The University of Tokyo, Japan
Marie Yoshikiyo has completed her bachelor and masters from Department of Chemistry, School of Science, The University of Tokyo. She is now a Ph.D. student at The University of Tokyo under the supervision of Prof. Shin-ichi Ohkoshi. (2013-present: JSPS Research Fellowship for Young Scientists).

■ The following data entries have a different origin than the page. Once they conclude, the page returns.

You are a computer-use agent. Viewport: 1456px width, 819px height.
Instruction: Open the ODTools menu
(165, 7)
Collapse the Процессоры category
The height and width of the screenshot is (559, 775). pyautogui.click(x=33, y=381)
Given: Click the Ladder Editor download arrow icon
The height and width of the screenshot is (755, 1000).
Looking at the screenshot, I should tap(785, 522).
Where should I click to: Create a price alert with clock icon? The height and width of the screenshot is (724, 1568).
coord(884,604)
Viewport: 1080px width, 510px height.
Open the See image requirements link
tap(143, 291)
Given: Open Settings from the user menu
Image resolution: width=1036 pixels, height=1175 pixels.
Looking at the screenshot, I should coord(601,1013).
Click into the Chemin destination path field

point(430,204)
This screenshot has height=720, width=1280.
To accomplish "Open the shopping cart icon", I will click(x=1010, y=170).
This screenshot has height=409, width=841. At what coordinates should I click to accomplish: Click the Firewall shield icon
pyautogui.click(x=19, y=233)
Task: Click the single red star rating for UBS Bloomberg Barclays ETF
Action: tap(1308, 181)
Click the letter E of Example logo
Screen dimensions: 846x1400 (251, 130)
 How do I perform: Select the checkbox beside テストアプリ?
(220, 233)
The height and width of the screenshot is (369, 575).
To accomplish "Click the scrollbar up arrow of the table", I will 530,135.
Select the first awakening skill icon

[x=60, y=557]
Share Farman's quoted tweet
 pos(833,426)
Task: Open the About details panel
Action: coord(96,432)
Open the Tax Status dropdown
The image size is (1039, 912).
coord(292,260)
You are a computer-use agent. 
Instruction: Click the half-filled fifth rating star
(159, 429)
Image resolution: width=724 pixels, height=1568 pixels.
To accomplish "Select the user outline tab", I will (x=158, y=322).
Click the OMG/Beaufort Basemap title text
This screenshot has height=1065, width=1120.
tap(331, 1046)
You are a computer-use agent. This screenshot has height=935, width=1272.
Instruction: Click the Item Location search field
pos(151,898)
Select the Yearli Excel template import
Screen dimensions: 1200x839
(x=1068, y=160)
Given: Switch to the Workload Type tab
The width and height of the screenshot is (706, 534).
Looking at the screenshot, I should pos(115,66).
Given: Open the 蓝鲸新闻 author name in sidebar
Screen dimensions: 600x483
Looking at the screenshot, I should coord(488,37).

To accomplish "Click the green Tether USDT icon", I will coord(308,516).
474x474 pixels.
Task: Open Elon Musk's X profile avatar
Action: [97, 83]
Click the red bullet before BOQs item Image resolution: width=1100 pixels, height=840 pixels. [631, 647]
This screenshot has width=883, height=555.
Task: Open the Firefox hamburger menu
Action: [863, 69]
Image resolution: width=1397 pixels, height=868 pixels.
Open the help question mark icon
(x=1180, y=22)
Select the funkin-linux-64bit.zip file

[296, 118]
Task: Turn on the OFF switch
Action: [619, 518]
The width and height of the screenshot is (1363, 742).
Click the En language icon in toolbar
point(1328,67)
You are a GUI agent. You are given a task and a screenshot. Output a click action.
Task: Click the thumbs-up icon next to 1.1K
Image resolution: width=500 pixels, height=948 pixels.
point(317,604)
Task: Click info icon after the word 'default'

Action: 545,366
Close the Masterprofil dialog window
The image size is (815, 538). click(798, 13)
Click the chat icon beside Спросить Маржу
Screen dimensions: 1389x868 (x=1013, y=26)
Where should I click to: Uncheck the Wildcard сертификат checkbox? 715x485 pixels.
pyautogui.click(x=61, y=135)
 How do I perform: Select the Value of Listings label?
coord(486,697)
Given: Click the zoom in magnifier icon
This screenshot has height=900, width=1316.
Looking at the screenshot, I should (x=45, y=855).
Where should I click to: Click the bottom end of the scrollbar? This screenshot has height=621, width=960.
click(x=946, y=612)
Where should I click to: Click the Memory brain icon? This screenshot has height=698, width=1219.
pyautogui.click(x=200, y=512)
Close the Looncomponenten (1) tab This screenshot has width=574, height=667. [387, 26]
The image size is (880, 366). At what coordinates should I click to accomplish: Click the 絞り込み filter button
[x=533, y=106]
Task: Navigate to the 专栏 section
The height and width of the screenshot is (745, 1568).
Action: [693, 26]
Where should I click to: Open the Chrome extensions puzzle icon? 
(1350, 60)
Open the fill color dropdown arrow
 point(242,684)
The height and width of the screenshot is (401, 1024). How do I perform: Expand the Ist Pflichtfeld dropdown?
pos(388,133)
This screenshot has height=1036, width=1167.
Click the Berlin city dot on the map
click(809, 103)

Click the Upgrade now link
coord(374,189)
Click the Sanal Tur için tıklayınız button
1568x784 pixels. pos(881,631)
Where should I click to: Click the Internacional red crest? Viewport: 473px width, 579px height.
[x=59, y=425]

ε-Fe2O3, which is a rare phase of iron oxide Fe2O3, was first obtained as a pure phase by our research group in 2004. It exhibits a huge coercive field of 20 kOe at room temperature, and due to the strong magnetic anisotropy, this material shows millimeter wave absorption at a very high frequency of 182 GHz.1 In this work, we report the theoretical studies on the electronic structures of ε-Fe2O3 to understand its huge coercivity. Synthesis of ε-Fe2O3 nanoparticles uses a combination technique of reverse-micelle and sol-gel techniques. The crystal structure is orthorhombic with four different Fe sites, A, B, C, and D sites, where A, and B sites are distorted octahedral, C site is a regular octahedral, and D site is a tetrahedral site. Using this crystal structure, we studied the electronic structure using first-principles calculations and molecular orbital calculations to understand the origin of the huge coercive field.2 The density of states showed that ε-Fe2O3 is a charge-transfer type insulator with positive sublattice magnetizations at B and C sites and negative sublattice magnetizations at A and D sites, consistent with our previous study based on molecular field theory.3 The charge density map showed a strong hybridization between Fe3d and O2p orbitals. Molecular orbital calculations indicated that this hybridization originates from the distorted coordination geometry of the Fe sites. This hybridization induces charge-transfer from O2p to Fe3d, which is assumed to create a non-zero orbital angular momentum, affecting the magnetic anisotropy of ε-Fe2O3.